The melodic dissonance of JOHNS’ new album, Grift Marks (released this past Saturday via Peterwalkee Records), comes from a dark, post-industrialized corner of the world. Imagine Joy Division’s Ian Curtis growing up in the rust belt. Still, every track, every note on the newest release demonstrates a high level of precision. JOHNS may conduct a pathos of unbridled terror, but it is with great care, rather than sloppy angst, that quintet does this.

Multiple guitars from John Toohill and Nick Gordon leave their trademark scrape on the surface of every song, but with delicate harmony rather than chaotic noise. The dueling leads in “Wasteland,” for instance, intertwine to create a pallet for the track’s chanting, gang vocals. The guitar and bass hits in the chorus of “Erase Them” hit so hard because of the band’s attention to melody and countermelody.

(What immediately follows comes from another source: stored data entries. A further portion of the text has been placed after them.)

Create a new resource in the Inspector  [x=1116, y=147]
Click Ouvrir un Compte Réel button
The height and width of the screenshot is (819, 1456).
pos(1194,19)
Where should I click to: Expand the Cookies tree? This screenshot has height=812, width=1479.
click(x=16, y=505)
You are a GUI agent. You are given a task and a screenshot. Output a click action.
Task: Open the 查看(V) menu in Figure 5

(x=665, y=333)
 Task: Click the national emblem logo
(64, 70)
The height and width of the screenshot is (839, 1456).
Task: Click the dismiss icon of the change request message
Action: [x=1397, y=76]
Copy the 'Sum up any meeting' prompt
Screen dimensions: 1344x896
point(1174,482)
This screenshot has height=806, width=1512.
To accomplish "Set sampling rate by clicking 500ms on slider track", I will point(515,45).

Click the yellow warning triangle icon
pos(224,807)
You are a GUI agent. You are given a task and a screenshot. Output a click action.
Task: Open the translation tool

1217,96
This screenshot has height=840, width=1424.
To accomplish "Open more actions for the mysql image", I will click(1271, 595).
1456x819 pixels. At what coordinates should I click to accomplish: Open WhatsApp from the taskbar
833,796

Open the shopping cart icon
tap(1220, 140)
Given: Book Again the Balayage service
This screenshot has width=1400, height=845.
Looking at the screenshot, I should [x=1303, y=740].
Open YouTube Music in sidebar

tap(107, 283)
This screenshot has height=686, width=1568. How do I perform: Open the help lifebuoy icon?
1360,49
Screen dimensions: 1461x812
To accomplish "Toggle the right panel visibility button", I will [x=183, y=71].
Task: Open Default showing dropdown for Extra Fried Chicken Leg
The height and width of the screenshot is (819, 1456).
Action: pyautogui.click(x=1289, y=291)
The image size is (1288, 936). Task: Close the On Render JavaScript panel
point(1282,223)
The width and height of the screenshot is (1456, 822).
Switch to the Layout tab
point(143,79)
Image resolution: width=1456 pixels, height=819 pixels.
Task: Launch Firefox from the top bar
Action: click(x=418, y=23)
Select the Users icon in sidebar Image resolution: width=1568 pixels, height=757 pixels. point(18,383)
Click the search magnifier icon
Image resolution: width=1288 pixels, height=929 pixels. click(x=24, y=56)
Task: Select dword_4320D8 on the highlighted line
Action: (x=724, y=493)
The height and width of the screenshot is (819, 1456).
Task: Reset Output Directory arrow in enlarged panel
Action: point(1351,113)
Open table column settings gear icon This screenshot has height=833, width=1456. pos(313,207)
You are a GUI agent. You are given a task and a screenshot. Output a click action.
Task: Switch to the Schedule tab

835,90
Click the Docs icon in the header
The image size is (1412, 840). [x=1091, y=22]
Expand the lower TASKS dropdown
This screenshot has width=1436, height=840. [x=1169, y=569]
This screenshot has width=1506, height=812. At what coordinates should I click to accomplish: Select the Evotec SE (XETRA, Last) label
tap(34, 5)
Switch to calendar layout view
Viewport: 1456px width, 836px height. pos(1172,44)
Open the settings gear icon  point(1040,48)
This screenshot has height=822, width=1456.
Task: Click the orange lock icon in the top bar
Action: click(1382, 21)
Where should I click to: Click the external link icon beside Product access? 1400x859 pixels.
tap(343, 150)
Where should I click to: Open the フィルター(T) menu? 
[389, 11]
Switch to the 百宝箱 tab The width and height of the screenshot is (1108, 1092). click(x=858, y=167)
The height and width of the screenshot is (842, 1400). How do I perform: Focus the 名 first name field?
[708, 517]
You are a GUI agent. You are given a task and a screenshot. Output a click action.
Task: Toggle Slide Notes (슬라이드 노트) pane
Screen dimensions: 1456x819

While uniform in mood and composition, each track employs a different angle of performance. Some take a more particularly proto-punk angle; others are slower and more brooding. The album’s opener, “Nails and Walls,” balances the multiple efforts of the album in perfect synthesis: chimey, syncopated guitar and drums sit well under Toohill’s almost monotone screams of biting, visceral lyrics: “Traffic the tearing because they’re worth more/ spend all their time in a revolving door.”

Grift Marks plays with tight arrangements, but is thematically an altogether noisy and chaotic affair. It’s indeed quite refreshing to find a band so haunting and jarring, playing with the precision and ornamentation often disregarded by purists in similar genres of music.